AIM OF THE TASK: Output these lines of data verbatim, everything from the line containing "I want to click on battery-icon, so" down to the line containing "I want to click on close-icon: ✕, so", including both of those lines.

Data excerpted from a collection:
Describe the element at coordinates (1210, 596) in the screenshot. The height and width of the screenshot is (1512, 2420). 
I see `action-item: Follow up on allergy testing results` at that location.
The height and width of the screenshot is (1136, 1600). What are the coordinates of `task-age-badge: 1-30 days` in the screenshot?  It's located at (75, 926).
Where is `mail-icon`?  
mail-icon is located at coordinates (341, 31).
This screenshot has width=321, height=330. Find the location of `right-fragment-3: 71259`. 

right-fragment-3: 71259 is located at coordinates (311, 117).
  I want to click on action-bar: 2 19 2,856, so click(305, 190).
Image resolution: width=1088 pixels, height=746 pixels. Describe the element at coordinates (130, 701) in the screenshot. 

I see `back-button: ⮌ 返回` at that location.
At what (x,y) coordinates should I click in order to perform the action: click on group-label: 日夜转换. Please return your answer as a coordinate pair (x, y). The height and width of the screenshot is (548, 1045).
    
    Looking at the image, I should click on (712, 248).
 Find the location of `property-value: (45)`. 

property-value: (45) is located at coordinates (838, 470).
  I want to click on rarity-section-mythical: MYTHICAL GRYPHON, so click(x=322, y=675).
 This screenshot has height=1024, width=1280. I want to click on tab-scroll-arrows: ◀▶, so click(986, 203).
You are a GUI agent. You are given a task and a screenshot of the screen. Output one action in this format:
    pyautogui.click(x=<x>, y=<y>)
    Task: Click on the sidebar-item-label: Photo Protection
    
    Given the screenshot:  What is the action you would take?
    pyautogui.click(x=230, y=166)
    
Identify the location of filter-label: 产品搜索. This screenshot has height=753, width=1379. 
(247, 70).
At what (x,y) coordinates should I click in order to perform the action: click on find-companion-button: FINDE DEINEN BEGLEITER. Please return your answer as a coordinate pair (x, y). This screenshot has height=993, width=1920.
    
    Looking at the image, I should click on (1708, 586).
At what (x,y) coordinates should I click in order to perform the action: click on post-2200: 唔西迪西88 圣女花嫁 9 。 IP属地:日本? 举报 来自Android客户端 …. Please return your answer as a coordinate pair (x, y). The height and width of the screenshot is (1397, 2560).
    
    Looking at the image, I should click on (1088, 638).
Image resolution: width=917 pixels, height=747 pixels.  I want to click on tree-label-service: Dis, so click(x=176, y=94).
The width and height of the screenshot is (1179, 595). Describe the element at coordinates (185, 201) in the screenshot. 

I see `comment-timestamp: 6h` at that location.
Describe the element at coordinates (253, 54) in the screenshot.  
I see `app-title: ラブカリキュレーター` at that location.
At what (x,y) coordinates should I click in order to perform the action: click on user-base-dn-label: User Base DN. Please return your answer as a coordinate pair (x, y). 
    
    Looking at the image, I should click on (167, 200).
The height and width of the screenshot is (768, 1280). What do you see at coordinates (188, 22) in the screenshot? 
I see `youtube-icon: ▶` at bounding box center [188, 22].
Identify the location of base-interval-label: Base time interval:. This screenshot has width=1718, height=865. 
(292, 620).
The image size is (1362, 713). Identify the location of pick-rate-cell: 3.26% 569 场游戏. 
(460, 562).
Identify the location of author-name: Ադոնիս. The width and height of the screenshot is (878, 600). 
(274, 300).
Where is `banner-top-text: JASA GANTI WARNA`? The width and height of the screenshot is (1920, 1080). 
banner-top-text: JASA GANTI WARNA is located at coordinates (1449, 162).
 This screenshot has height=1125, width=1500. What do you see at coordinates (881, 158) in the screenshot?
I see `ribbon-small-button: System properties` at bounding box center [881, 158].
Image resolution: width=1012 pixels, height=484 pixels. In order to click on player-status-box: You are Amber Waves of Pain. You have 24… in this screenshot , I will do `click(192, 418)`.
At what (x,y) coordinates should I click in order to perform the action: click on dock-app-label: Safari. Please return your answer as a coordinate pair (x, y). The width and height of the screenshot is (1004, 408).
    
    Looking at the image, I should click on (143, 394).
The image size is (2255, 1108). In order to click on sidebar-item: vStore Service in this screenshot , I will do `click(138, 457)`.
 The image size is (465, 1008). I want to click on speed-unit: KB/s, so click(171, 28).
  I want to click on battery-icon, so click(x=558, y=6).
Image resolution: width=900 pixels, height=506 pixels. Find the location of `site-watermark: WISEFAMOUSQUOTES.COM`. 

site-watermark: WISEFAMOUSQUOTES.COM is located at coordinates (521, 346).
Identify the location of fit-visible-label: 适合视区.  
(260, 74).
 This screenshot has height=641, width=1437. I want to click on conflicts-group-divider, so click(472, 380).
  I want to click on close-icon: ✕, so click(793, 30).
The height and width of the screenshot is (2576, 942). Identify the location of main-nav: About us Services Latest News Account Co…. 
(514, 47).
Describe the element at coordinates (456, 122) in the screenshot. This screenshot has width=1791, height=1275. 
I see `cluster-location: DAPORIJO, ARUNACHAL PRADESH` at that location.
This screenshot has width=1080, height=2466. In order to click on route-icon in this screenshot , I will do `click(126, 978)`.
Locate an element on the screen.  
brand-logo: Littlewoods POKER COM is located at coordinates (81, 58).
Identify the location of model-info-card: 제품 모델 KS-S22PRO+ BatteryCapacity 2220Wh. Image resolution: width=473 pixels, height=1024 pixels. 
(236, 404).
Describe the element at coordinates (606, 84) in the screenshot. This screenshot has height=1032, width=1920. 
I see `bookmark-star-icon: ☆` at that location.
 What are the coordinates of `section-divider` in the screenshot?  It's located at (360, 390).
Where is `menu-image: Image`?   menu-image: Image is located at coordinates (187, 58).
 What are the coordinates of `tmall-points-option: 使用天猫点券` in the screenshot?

TASK RESPONSE:
  I want to click on battery-icon, so click(x=558, y=6).
Image resolution: width=900 pixels, height=506 pixels. Find the location of `site-watermark: WISEFAMOUSQUOTES.COM`. 

site-watermark: WISEFAMOUSQUOTES.COM is located at coordinates (521, 346).
Identify the location of fit-visible-label: 适合视区.  
(260, 74).
 This screenshot has height=641, width=1437. I want to click on conflicts-group-divider, so click(472, 380).
  I want to click on close-icon: ✕, so click(793, 30).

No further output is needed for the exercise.